Quant aux comparses, qui jouent généreusement les adjuvants, ils sont aussi sympathiques que les héros.
Ah ! les délicieux goûters auxquels on aimerait être invités ! Quel bonheur que ces friandises mijotées à la maison ! « C’est très important de savoir faire des gâteaux dans la vie ! » , explique, dans L’invitation, le grand-père de Petitventre. Car une gourmandise partagée aide à toutes les réconciliations, ainsi dans cette suite savoureuse de la fable de La Fontaine parue à titre posthume, Léo corbeau et Gaspard renard, qui se déroule dans son propre jardin: la douceur de la pâtisserie encore chaude de Gaspard fera oublier à Léo (prénom d’un frère d’Olga) le souvenir amer et humiliant d’un célèbre fromage…
Si c’est dans cet esprit et ce climat qu’elle éleva ses enfants, ils ont reçu un inappréciable don du ciel, surtout si on ajoute à cette éducation chaleureuse, humaniste et altruiste, les apports culturels et artistiques dont ils ont fait leur miel. Pas de doute, Olga Lecaye est une pédagogue exceptionnelle, dans sa vie, comme dans ses livres.

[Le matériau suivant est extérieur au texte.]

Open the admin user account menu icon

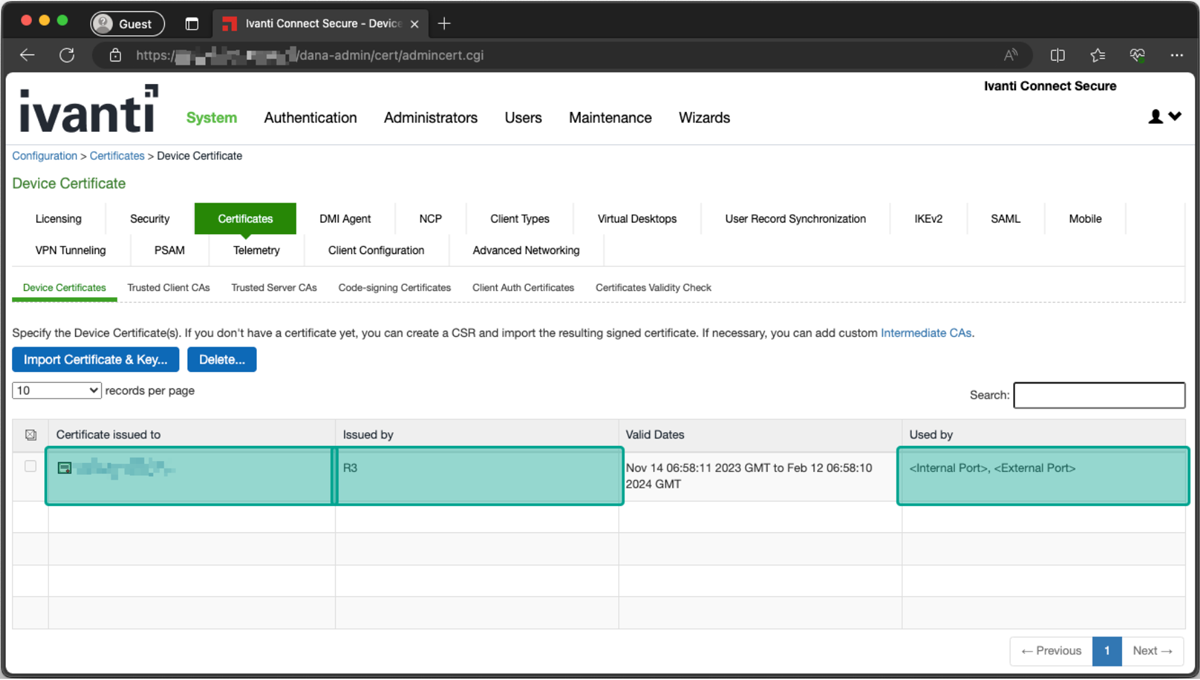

Décors et paysages nostalgiques
Les intérieurs d’Olga Lecaye, à la fois rustiques et raffinés, sembleraient sortis d’un musée ethnologique, n’étaient la vie et la chaleur qui les animent: cheminées campagnardes où pétille un feu de sarments, éclat lumineux des cuivres contrastant avec les bruns assourdis des terres cuites, rondeur des rouleaux à pâtisserie dans des cuisines traditionnelles pleines de livres de recettes, tables nappées de métis à carreaux, lits douillets aux oreillers ornés de dentelle amidonnée et aux édredons gonflés de plumes. Des maisons « habitées »… Dans Elise, des vignettes ravissantes représentant tous les outils de la couture, ferment les pages de texte, rappelant le don de l’illustratrice pour les travaux d’aiguille qu’elle exerça dans ses broderies ou dans sa confection de vêtements et de déguisements. Un réel talent pour animer ces natures mortes au charme désuet.
Tout un art de vivre, hélas presque révolu…
Nadja semble plus indifférente au décor des intérieurs, focalisant sa lumière vers l’intériorité des personnages. Quant à Grégoire, son point de vue valorise fenêtres ouvertes et escaliers étirés qui emmènent le regard ailleurs. Ses bibliothèques ou ses tableaux, témoins de la vie culturelle, font parfois référence à des œuvres célèbres de l’histoire de la peinture comme la fameuse chambre de Vincent à Arles.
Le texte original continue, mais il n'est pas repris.